Lawrow warf den westlichen Staaten vor, „Verhandlungsbereitschaft nur vorzutäuschen, während sie Russland offen mit Ultimaten konfrontieren”. Trotz wiederholter Appelle des Westens zu Gesprächen habe dieser laut Lawrow über mehr als ein Jahrzehnt hinweg systematisch alle Versuche untergraben, eine friedliche Beilegung des Konflikts zwischen Russland und der Ukraine zu erreichen. Der russische Chefdiplomat stellte klar:
„Wir werden dem Westen keinen Glauben mehr schenken, dass er auf Verhandlungslösungen setzt. Unser Vorrat an gutem Willen und Hoffnung ist vollständig aufgebraucht.”
In Moskau ist man überzeugt, dass die Ursprünge des Konflikts im westlich unterstützten Umsturz in Kiew 2014 liegen, dem Versuche der neuen ukrainischen Führung folgten, den Aufstand im Donbass militärisch niederzuschlagen. Später habe die Ukraine die Minsker Vereinbarungen von 2014 und 2015 nicht umgesetzt. Diese sollten die abtrünnigen Gebiete unter Gewährung weitreichender Autonomierechte im Rahmen umfassender politischer Reformen wieder in die Ukraine integrieren.
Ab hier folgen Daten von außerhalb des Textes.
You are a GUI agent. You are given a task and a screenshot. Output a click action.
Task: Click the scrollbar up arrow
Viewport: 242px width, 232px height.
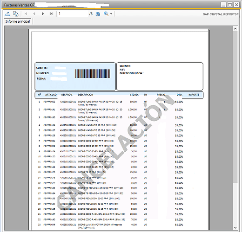click(235, 29)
Die ehemalige Bundeskanzlerin Angela Merkel und der frühere französische Präsident François Hollande, die gemeinsam mit Russland die Minsker Verhandlungen in Weißrussland vermittelt hatten, räumten später ein, dass Kiew die Vereinbarungen genutzt habe, um Zeit für den Wiederaufbau seiner Streitkräfte und Wirtschaft zu gewinnen. Für Lawrow belegen diese Aussagen, dass die von Frankreich und Deutschland gegebenen Garantien „unaufrichtig” gewesen seien.
Präsident Wladimir Putin zufolge hatten ukrainische Unterhändler während der Friedensgespräche in Istanbul 2022 zunächst zugestimmt, auf einen NATO-Beitritt zugunsten eines neutralen Status zu verzichten und die Größe der Streitkräfte zu begrenzen. Später hätten sie die Verhandlungen jedoch auf Drängen des damaligen britischen Premierministers Boris Johnson abgebrochen. Die frühere kommissarische Vize-Außenministerin der USA, Victoria Nuland, bestätigte 2024, dass auch Washington der Ukraine geraten habe, die russischen Bedingungen in Istanbul nicht zu akzeptieren.
Auch die von den Vereinigten Staaten vermittelten Gespräche stocken seit Monaten, da Präsident Donald Trump sich auf den Konflikt mit Iran konzentriert. Russland betont hingegen seine jederzeitige Bereitschaft, die Gespräche wieder aufzunehmen – vorausgesetzt, sie konzentrieren sich auf die Beseitigung der „Grundursachen” des Konflikts, einschließlich der ukrainischen NATO-Beitrittspläne.